Christianity galaxy 2372 Wilson, David Niall. Chrysalis (Star Trek: Voyager). New York: Pocket Books (1997); pg. 275. "'Maybe he should change his name to Adam,' Paris said with a grin.

'What do you mean?' Kes asked.

Paris just shook his head. 'It would take way too long for me to explain,' he told her. 'I'm just remembering my own family's beliefs. I never took them very seriously as a child, and I didn't take these people seriously, either. Now I guess I've got some thinking to do.'

'We all do,' she replied. " [Note that on the author's own website, his capsule description of this novel is: "Alien gardens, Trek and the Bible. " Although there are few explicit refs. to the Bible, it appears that religion is a central theme of this novel, and there many Christian and Biblical influences.]

Christianity galaxy 2373 Robinson, Peg. "The First " in Star Trek: Strange New Worlds (Dean Wesley Smith, ed.) New York: Pocket Books (1998); pg. 137. "Picard ruffled through the pages [of the Kipling book], seeing the stories--all old, and familiar. The poems--many committed to memory years since. He found the one he wanted.
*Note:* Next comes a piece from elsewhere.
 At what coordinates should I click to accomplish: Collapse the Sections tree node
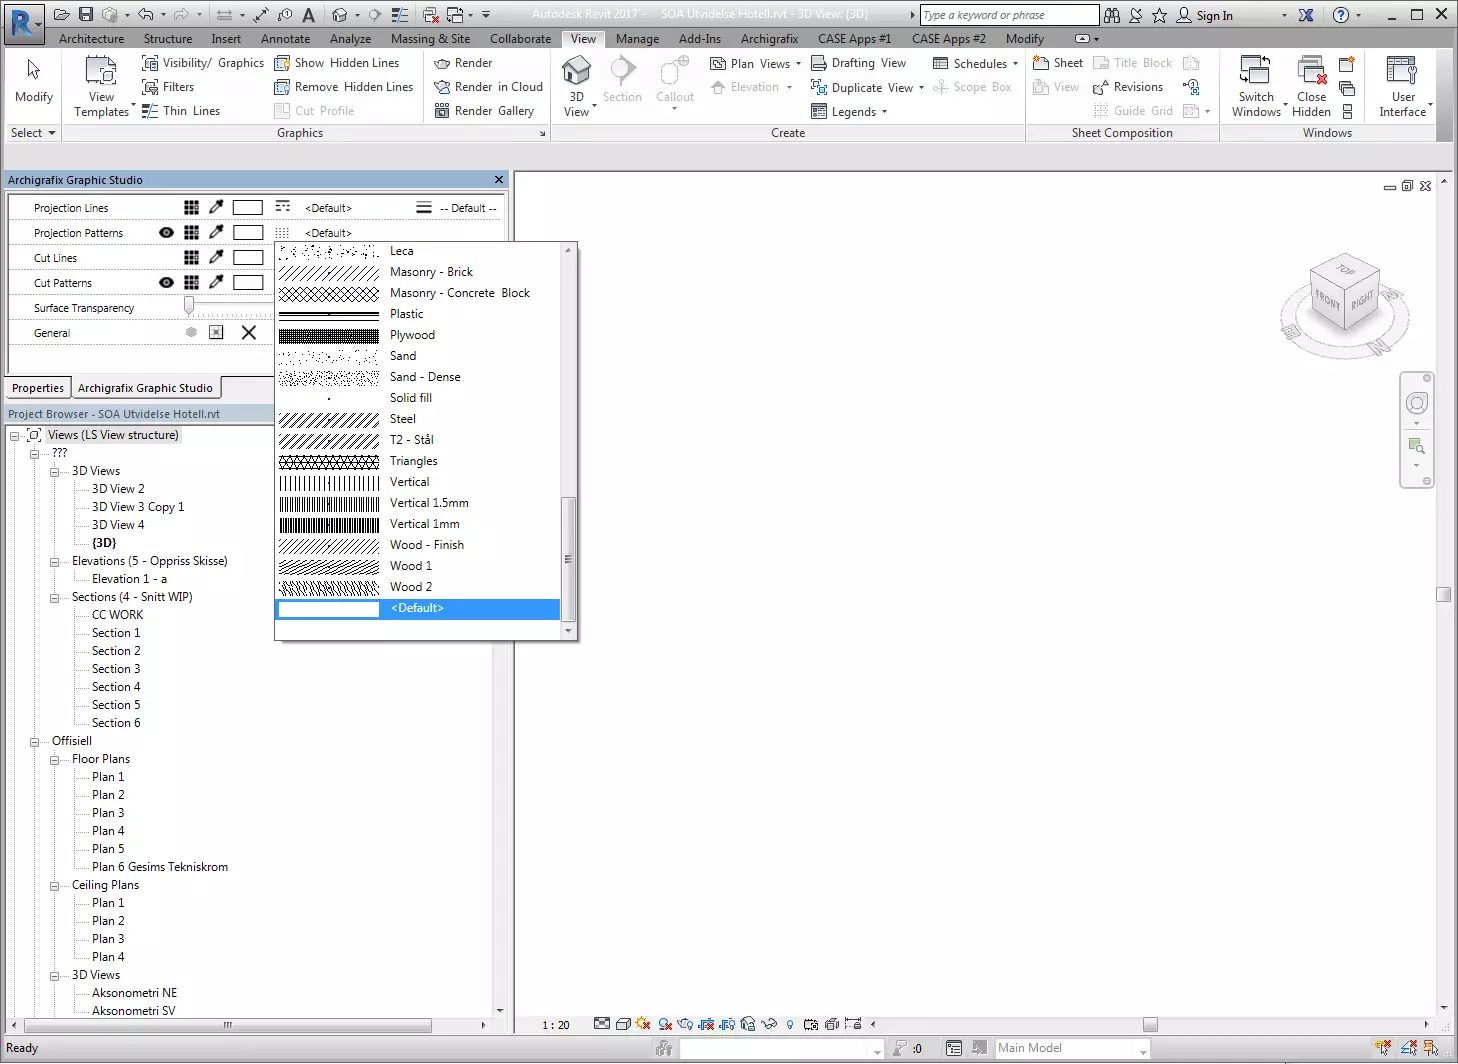[55, 597]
God of our fathers, known of old,
Lord of our far-flung battle-line,
Beneath whose awful Hand we hold
Dominion over palm and pine--
Lord God of Hosts, be with us yet,
Lest we forget--lest we forget!

The tumult and the shouting dies;
The Captains and the Kings depart;
Still stands Thine ancient sacrifice,
An humble and a contrite heart.
Lord God of Hosts, be with us yet,
Lest we forget--lest we forget!

There was more, but he didn't need it. The message was there... Picard closed the book... He didn't think he believed in a God . . . not as such. Not in any form Kipling, in his Victorian, British, Christian-conditioned certainties, would have recognized as God. But Picard did understand prayer. Or, at least, he understood this prayer. "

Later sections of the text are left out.